Craig Smallwood, cittadino hawaiano, si è rivolto a una corte federale statunitense: le accuse, brandite nei confronti della sudcoreana NCsoft, produttrice del MMORPG, sono state varie e pesanti. Dalla pubblicità ingannevole alla diffamazione, passando per la truffa, l’intenzionalità di infliggere angherie nei suoi confronti, la negligenza nel comunicare le possibili, rischiose implicazioni della partecipazione al gioco.

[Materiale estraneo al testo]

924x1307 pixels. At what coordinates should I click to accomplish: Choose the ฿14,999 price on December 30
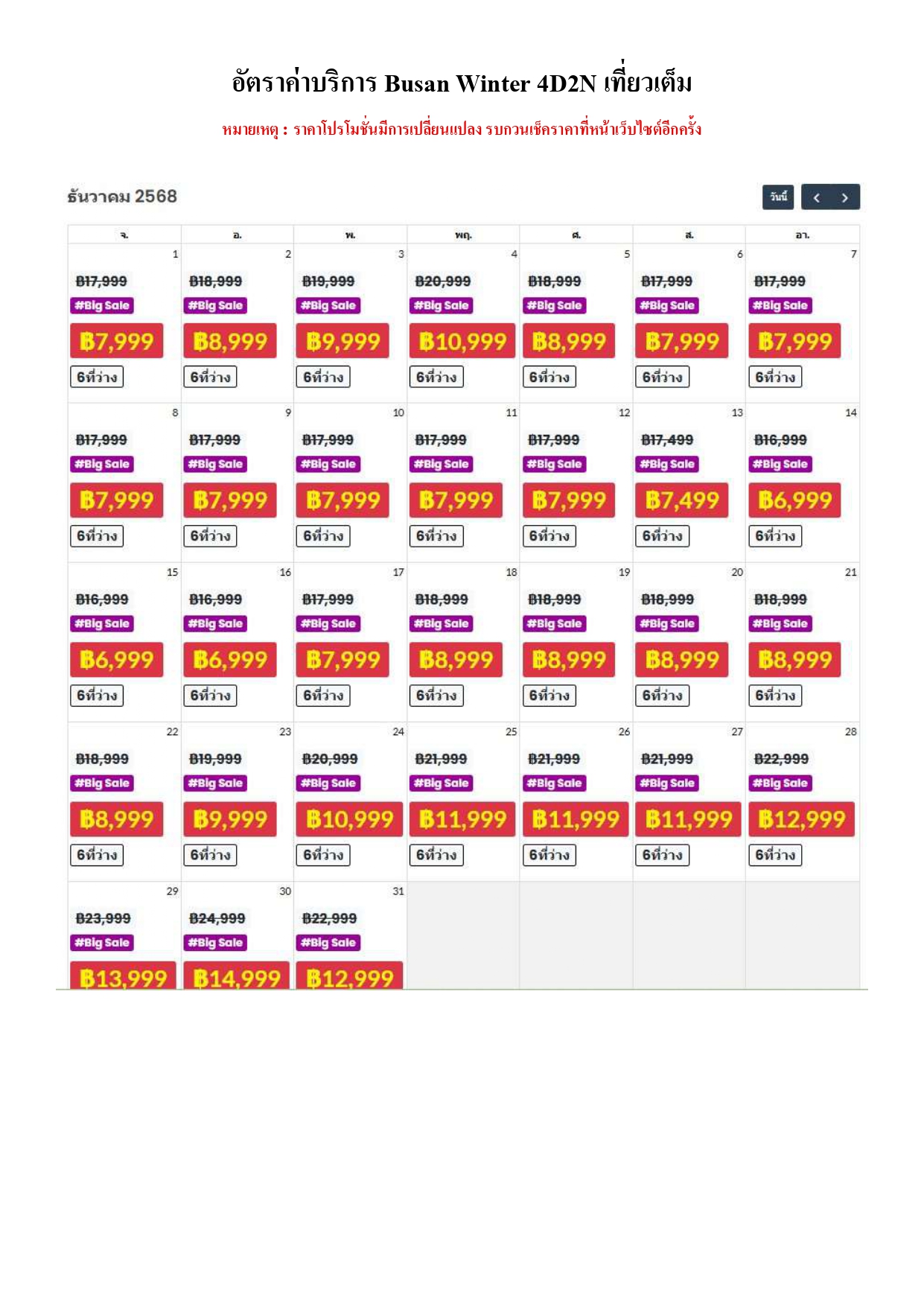click(236, 976)
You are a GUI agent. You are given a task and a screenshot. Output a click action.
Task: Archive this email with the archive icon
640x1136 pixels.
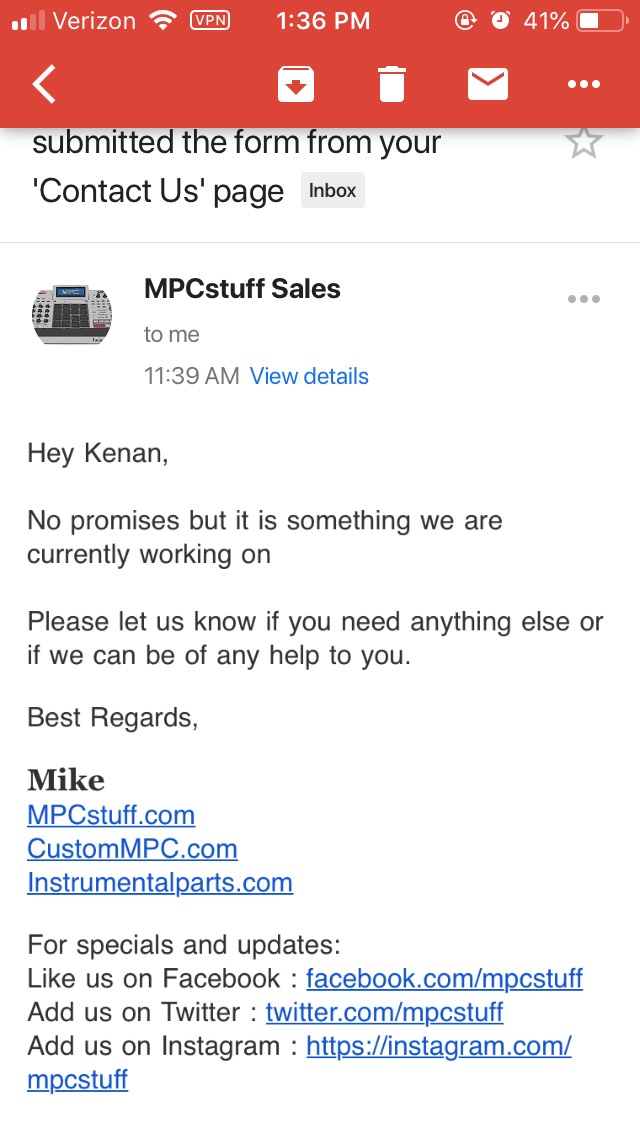296,84
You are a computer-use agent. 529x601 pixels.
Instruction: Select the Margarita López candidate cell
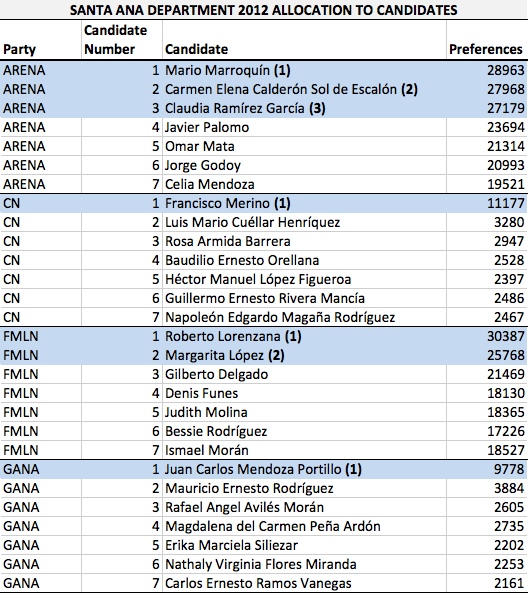click(304, 355)
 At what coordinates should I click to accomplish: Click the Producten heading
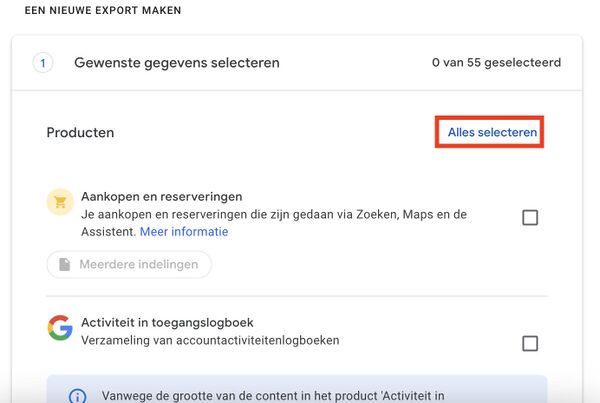pyautogui.click(x=80, y=132)

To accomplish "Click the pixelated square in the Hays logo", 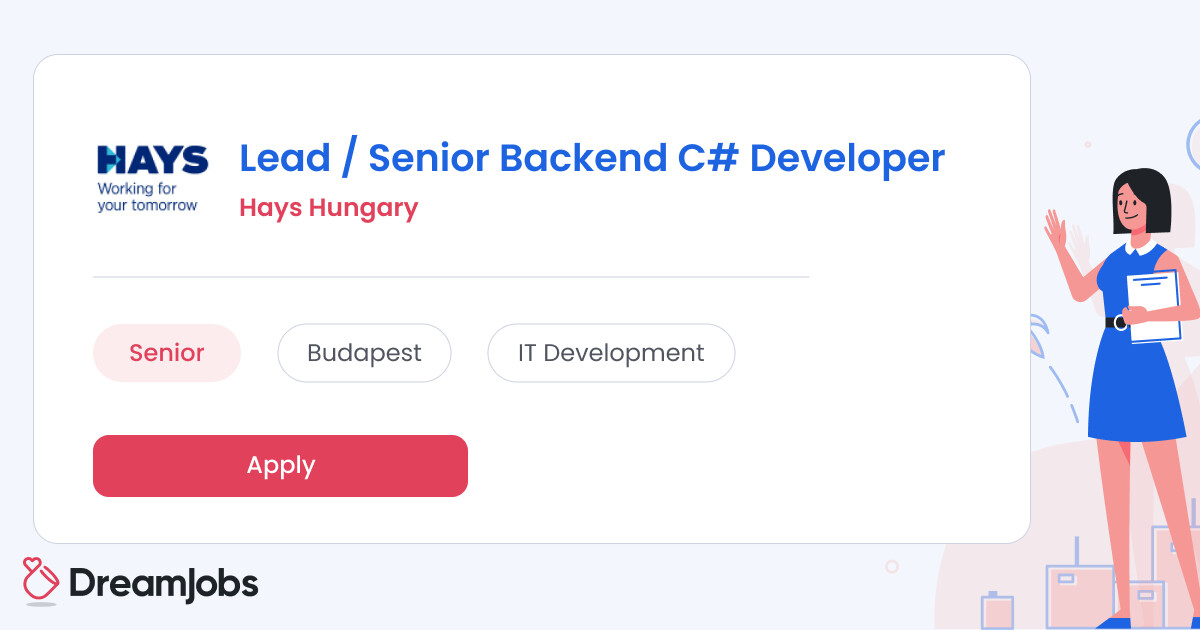I will (x=113, y=158).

La prove che Smallwood ha portato a sostegno delle proprie accuse consistono nel suo vissuto di gamer online. Tra il 2004 e il 2005, ha spiegato alla corte, è avvenuta la sua iniziazione in Lineage II. Tre account a rappresentarlo nel metamondo, 20mila ore di gioco tra il 2004 e il 2009, accompagnate da “forti sensazioni di euforia e di soddisfazione”. In questo arco di tempo, ricorda Smallwood, un inspiegabile esilio motivato da un’altrettanto inspiegabile accusa di ordire un complesso meccanismo di transazioni contrario alle regole del gioco. Smallwood nega, e professa la propria dipendenza, progressivamente avviluppato dalle dinamiche del MMORPG.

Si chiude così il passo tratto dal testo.